JERUSALEM: L'armée israélienne a appelé mercredi à l'évacuation de 12 villages du sud du Liban, avant de probables frappes visant selon elle le mouvement pro-iranien Hezbollah.

"Pour votre sécurité, vous devez évacuer vos maisons immédiatement et vous éloigner (...) d'au moins 1.000 mètres vers des zones dégagées", a écrit sur son compte X Avichai Adraee, le porte-parole de l'armée israélienne en langue arabe.

Israël et le Hezbollah s'accusent régulièrement de violer le cessez-le-feu, entré en vigueur le 17 avril.

Israël affirme avoir le droit selon les termes de la trêve de frapper à l'intérieur d'un secteur délimité par une "ligne jaune" qu'elle appelle "zone de sécurité", qui s'étend sur une dizaine de km depuis la frontière.

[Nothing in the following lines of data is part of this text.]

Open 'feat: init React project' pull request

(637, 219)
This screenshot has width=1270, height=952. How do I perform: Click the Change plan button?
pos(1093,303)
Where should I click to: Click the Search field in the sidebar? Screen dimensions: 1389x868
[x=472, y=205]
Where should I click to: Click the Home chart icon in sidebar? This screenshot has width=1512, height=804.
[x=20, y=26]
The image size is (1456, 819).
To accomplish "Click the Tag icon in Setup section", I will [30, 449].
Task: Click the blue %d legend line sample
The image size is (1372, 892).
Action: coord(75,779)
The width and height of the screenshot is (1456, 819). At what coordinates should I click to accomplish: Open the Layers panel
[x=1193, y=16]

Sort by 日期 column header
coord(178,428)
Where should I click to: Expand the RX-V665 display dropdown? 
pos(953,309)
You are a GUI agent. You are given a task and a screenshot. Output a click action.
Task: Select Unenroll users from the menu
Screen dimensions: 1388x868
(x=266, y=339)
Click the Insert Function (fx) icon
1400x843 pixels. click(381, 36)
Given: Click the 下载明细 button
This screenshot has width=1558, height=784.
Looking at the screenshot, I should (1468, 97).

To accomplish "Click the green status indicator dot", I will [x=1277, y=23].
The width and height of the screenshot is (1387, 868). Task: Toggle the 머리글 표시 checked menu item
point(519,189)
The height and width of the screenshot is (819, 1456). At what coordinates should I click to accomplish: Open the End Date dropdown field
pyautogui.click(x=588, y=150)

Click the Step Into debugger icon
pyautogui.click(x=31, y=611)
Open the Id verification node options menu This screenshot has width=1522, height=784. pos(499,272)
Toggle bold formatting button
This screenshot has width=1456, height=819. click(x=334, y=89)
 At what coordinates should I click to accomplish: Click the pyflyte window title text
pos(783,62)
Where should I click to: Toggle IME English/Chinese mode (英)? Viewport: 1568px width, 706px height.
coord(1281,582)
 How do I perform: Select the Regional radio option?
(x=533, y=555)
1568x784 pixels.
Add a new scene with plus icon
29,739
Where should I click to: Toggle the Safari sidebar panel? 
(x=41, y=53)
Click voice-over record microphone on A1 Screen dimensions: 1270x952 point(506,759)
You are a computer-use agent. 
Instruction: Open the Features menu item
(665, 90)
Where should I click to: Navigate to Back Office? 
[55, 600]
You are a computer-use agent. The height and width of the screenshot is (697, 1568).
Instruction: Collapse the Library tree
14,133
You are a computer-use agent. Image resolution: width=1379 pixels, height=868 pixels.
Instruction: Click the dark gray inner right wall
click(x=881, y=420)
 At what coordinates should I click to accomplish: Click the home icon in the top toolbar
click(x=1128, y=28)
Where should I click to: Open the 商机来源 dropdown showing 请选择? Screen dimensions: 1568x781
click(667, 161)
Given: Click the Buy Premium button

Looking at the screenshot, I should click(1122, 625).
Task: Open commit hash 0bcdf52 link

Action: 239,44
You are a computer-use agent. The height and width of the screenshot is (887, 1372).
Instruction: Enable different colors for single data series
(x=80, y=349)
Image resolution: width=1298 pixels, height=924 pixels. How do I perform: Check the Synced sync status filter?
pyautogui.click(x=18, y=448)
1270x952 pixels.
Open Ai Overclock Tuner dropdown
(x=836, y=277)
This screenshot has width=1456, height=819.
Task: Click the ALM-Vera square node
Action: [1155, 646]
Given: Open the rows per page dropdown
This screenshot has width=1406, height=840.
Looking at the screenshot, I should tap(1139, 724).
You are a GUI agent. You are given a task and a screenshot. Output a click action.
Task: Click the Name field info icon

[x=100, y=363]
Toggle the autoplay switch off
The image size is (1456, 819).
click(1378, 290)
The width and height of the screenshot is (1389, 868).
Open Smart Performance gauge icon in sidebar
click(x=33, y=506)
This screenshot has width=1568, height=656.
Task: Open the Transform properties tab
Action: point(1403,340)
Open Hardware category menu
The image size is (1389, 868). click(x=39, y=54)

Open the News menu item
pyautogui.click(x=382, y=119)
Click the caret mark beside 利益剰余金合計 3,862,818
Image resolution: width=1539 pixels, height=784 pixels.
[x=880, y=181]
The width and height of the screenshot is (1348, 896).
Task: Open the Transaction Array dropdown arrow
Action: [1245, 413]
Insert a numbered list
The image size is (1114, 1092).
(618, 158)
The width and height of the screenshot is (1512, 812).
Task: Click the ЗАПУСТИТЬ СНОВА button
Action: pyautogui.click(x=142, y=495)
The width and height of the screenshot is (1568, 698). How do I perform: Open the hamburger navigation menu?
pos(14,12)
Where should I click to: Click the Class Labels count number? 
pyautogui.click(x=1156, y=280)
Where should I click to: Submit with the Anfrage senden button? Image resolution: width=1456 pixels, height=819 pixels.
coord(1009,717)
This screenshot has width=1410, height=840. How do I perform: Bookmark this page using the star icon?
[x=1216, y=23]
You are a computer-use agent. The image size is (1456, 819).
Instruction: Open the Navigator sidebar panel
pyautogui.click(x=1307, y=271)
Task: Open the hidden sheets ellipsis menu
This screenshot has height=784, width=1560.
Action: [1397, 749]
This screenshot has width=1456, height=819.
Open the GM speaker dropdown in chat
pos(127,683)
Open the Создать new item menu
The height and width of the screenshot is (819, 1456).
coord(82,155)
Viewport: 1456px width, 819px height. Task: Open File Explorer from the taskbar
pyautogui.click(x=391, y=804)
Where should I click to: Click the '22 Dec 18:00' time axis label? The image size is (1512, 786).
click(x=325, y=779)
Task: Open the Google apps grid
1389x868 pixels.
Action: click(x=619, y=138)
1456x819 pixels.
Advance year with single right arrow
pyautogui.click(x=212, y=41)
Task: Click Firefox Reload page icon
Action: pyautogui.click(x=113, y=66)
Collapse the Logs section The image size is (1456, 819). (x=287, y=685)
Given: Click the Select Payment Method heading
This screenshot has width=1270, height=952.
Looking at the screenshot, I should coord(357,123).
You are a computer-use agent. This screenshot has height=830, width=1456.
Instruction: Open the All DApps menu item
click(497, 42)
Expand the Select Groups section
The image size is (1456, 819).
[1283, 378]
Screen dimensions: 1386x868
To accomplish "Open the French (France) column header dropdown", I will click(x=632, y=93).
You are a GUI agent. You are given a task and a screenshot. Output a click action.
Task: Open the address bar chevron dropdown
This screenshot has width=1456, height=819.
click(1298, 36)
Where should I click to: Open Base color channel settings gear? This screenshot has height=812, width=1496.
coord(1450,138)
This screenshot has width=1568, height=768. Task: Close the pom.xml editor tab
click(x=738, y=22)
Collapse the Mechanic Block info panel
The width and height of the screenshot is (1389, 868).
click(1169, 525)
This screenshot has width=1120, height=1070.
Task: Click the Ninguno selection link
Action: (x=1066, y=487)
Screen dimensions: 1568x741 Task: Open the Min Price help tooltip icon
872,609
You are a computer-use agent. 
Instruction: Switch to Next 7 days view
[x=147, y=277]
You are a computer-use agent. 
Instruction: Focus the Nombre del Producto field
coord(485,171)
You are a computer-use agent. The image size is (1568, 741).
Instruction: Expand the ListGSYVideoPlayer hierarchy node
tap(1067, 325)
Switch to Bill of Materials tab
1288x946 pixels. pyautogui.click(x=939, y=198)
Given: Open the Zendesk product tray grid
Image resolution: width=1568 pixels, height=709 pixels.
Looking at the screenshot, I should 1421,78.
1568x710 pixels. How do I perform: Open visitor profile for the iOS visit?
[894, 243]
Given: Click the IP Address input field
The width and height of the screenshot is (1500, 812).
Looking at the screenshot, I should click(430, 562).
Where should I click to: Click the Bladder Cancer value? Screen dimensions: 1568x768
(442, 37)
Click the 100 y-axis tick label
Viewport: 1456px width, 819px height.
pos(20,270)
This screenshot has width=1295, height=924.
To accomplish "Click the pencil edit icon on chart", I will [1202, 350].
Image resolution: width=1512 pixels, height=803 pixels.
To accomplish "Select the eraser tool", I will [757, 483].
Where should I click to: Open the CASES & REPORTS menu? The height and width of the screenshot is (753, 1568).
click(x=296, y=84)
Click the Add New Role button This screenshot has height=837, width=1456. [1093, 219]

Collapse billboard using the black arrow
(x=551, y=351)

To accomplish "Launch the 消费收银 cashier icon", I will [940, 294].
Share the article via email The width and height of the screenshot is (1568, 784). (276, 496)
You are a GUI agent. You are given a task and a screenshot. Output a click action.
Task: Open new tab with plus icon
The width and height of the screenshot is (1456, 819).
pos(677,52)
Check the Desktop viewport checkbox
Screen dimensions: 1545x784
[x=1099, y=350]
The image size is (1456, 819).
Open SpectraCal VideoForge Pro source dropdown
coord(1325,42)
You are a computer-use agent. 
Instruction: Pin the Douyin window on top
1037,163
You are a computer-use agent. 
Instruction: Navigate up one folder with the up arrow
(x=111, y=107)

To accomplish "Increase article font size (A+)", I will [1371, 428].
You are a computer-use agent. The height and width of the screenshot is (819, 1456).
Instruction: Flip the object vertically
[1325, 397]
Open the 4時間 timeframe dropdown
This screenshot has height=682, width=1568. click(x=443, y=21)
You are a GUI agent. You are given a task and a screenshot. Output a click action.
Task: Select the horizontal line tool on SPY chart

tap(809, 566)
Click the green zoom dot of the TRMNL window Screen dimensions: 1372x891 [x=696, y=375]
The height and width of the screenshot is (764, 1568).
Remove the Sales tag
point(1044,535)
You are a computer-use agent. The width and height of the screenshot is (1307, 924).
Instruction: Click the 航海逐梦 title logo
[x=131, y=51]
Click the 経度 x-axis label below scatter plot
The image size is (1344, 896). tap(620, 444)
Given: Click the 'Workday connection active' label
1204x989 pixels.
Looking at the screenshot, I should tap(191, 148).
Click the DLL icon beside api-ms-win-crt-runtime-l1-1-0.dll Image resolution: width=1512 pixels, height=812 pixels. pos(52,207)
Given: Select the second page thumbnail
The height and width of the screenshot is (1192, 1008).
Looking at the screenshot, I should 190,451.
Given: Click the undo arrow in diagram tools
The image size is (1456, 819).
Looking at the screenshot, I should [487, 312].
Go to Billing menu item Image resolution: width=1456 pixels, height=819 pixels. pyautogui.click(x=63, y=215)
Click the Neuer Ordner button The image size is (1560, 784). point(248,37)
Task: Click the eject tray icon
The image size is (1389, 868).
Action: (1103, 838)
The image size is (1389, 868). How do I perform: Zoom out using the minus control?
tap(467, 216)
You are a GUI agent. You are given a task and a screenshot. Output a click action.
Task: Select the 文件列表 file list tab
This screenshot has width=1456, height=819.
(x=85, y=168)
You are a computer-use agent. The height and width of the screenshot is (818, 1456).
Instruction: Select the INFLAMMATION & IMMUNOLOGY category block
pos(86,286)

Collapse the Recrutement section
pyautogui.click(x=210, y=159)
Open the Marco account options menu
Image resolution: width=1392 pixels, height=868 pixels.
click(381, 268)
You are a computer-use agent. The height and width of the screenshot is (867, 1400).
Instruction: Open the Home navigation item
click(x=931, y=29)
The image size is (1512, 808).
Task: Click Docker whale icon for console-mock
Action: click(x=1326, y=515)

La plupart des villages désignés par le porte-parole se trouvent cependant bien au-delà de cette zone.

Plus de 2.700 personnes ont été tuées dans les frappes israéliennes depuis le début de la guerre entre Israël et le Hezbollah le 2 mars, selon les autorités libanaises. L'armée israélienne a dénombré 17 soldats et un contractuel tués dans le sud du Liban.